As such, most interventions among young people in developed countries have taken an integrated approach to HIV prevention where positive youth development (PYD) programmes have been incorporated into existing theory-based interventions [31]. PYD is an approach to HIV prevention among young people which includes several programmes and policy initiatives that focus on building young people's skills and competencies [32]. PYD fosters youth agency through programmes such as education that enhance interpersonal skills. Unlike theory-based interventions which focus on single-problem behaviour, the concept of PYD takes a comprehensive approach to behaviour change and fosters a supportive environment to prepare young people for successful adulthood [33]. It is argued that because many behavioural problems have common predictors, measuring a single behavioural problem may not be efficacious in addressing the multi-determinism of sexual behavioural risk factors [22]. However, there is limited literature on the effects of positive youth development in reducing sexual risk behaviours among young people in low-income countries [33].

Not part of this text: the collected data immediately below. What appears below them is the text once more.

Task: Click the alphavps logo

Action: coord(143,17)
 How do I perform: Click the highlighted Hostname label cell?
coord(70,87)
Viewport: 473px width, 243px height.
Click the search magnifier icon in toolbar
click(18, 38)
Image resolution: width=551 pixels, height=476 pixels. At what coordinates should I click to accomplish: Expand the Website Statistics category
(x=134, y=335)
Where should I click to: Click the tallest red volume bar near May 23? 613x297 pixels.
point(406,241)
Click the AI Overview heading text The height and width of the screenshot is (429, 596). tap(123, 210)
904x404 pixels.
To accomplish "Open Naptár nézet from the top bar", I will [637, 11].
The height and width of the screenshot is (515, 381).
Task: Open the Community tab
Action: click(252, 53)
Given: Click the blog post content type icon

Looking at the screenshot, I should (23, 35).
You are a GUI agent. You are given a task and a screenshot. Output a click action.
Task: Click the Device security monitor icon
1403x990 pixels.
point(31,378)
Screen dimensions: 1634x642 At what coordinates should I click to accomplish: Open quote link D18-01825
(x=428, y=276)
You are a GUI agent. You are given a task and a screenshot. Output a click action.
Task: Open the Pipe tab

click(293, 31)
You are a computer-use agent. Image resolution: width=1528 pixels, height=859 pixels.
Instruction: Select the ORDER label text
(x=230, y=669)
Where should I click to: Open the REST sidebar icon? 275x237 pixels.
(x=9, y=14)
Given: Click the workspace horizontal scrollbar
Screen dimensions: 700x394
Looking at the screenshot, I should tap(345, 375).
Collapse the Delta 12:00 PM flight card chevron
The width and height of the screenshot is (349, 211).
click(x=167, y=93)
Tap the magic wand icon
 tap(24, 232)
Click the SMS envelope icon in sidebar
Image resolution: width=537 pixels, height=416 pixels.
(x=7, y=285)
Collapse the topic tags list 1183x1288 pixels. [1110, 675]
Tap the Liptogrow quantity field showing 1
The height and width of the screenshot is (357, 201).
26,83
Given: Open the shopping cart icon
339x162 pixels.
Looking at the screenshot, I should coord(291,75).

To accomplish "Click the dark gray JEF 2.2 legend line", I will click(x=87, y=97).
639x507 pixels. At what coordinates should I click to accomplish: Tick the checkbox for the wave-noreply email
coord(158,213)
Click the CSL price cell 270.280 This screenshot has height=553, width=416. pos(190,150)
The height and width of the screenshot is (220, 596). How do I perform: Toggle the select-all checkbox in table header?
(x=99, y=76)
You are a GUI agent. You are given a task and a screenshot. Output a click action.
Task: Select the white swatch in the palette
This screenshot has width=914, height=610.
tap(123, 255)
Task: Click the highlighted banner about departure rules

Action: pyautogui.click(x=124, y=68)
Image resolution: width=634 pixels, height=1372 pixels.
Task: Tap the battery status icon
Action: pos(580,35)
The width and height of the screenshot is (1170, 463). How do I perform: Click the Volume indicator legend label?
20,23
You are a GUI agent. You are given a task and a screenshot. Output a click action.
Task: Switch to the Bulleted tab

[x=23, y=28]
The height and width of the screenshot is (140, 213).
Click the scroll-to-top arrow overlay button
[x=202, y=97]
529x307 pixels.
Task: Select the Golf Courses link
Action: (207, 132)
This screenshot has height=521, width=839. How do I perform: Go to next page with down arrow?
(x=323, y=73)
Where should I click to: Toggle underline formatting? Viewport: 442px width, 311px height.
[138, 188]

Considering this, this review seeks to provide a critical narrative synthesis and map evidence on the role of theory-based HIV and sexual health interventions in enhancing positive sexual outcomes and reducing risk factors among young people aged 10–24 years of age in Sub-Saharan Africa. The review will describe, contextualise and appraise various theory-based HIV prevention interventions regarding their efficacy in reducing sexual risk behaviours among young people. Additionally, the review will seek to establish the theoretical foundation of various HIV prevention interventions among young people in SSA.